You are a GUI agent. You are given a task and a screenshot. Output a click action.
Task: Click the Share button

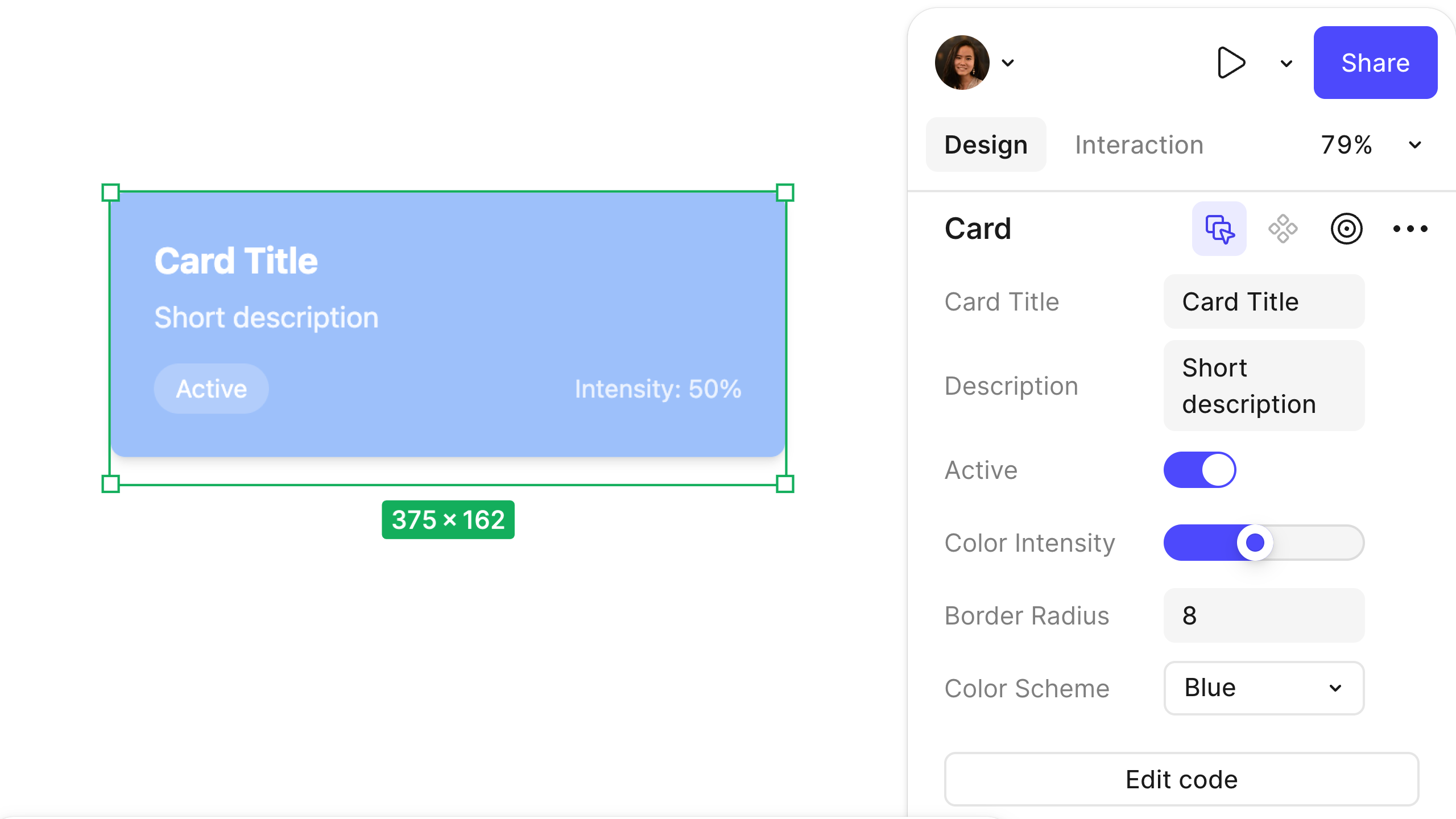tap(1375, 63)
==
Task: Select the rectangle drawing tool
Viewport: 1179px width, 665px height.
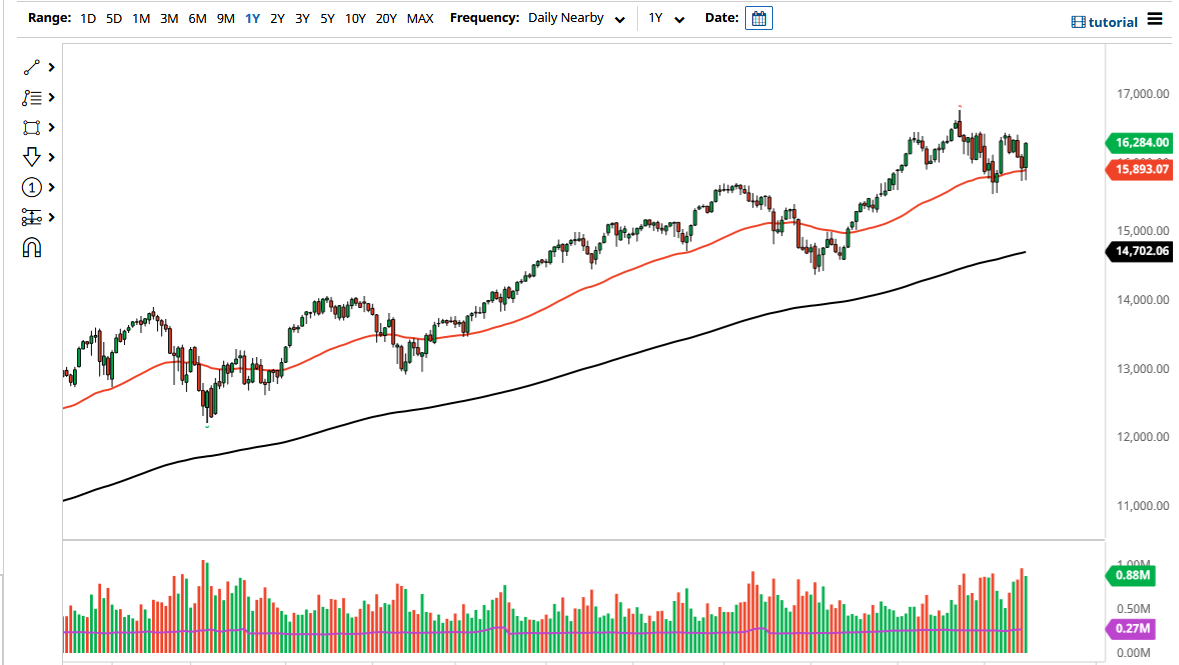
...
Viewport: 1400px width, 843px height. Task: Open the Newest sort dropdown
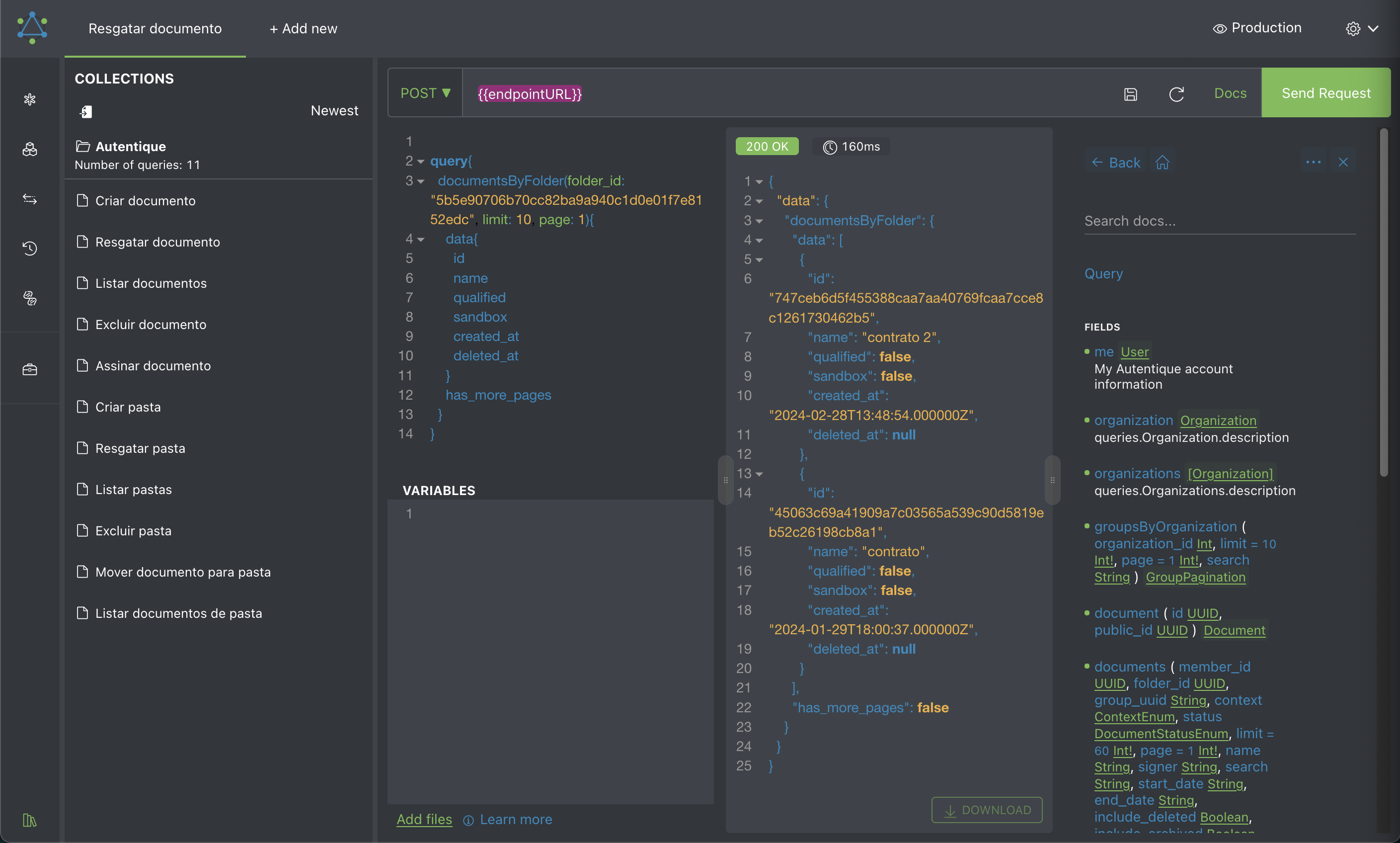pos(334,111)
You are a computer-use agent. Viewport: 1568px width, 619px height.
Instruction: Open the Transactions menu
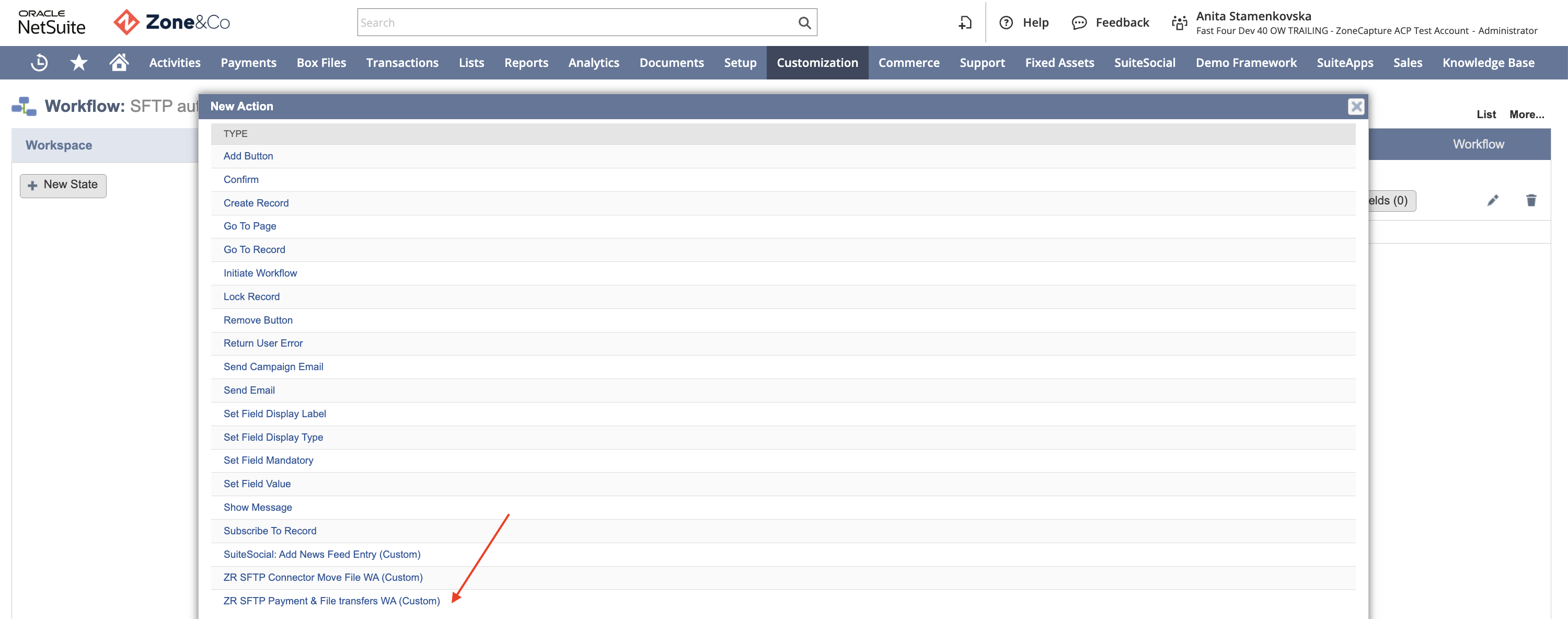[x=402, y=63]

#### [Your goal]
Recast everything in the entries above, from the line containing "You are a GUI" down to the line containing "tap(1375, 63)", both included, as a numbered list without blank lines. Leave the pictures out of your answer.

#### [Complete answer]
1. You are a GUI agent. You are given a task and a screenshot. Output a click action.
2. Task: Click the Share button
3. tap(1375, 63)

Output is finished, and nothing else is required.